Zuchini Sticks with Bloomin' Onion Dip

Yes, this recipe looks labor and time intensive.  It kind of is.  But it's really worth it.  This time of year you can find zucchini at road-side stands for 25 cents a piece.  Go ahead, spend $1.  You're going to want to make more of these.

INGREDIENTS

2 large zucchini, cut into 3” diameter sticks
1 TBS butter
1 medium onion, sliced
2 TBS cider vinegar
2 TBS honey
1 TBS mustard
1 cup mayo
1 cup Panko bread crumbs
scant 1/2 cup freshly grated Parmesan cheese
1 tablespoon Pizza Seasoning or mixed Italian herbs
2 eggs

DIRECTIONS
 
Place the zucchini sticks in a colander over a bowl, and sprinkle with 1 tablespoon of salt. Let them drain for 1 hour or longer.  After an hour, rinse well and pat dry.

For the dip:
First, melt 1 tablespoon butter in a medium-sized frying pan over moderate heat, and add 1 medium sweet onion (about 1/2 pound), sliced.

Cook, stirring occasionally, until the onion softens, then caramelizes. This should take between 20 and 25 minutes, at medium-low heat. The lower the heat, the longer it takes, but the less likely you are to burn the onions.

When the onions are medium brown, remove them from the heat.  In a blender mix onions, vinegar, honey & mustard.  Process until fairly smooth.  Remove from the processor, and stir in 1 cup mayonnaise.
Next up: the bread and cheese coating. But first, preheat the oven to 425°F. Line a baking sheet with parchment, and spray the parchment with olive oil.

Combine panko, parm cheese, and Italian herbs.  Mix until thoroughly combined.

Beat 2 large eggs; or pour 1/2 cup egg substitute into a dish. You’re going to dip each zucchini stick in the eggthen roll it in the crumbs.  Here is advice from the original author of this recipe:  “There’s a basic restaurant tenet about  breading: ‘One hand wet, one hand dry.’ It makes the difference between getting through them all in one go, or having your hands end up looking like catcher’s mitts.”

Place the sticks on the prepared baking sheet.

Bake the sticks for about 12 minutes, until they’re starting to brown. Remove from the oven, and turn them over; you may actually need to do this one by one, or you may be able to turn several at a time using a spatula.

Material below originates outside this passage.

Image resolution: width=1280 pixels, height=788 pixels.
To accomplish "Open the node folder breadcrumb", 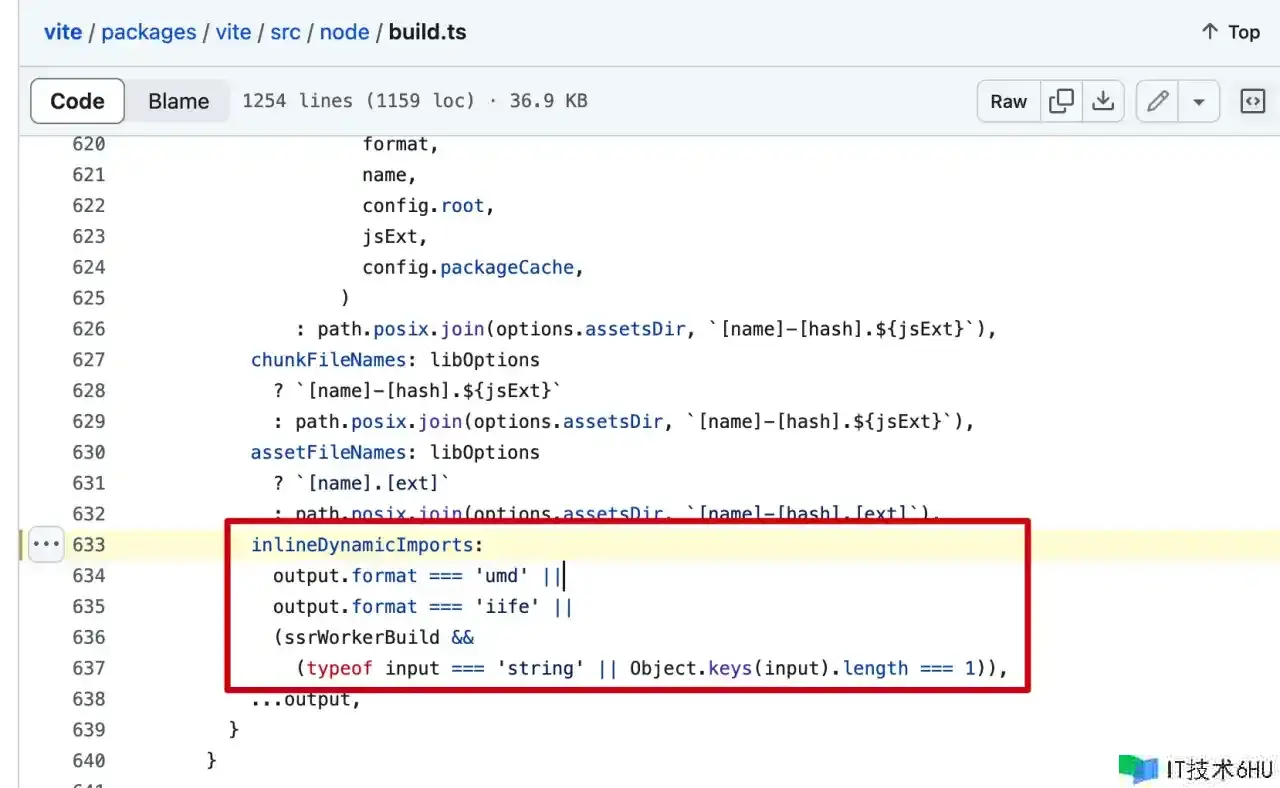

Bake for an additional 12 to 16 minutes or so, until golden brown and crisp.

VERDICT

Yes, the sauce is a bit fussy.  And straining the zucchini for an hour is too.  But the dip is SO GOOD!

The kids weren't as big of fans as we were though.  We told my son they were a kind of French fry.  He informed us "yeah, they're the not-so-tasty kind of french fries."


 
Whatever, kids are fussy.  But you won't be once you've tried these!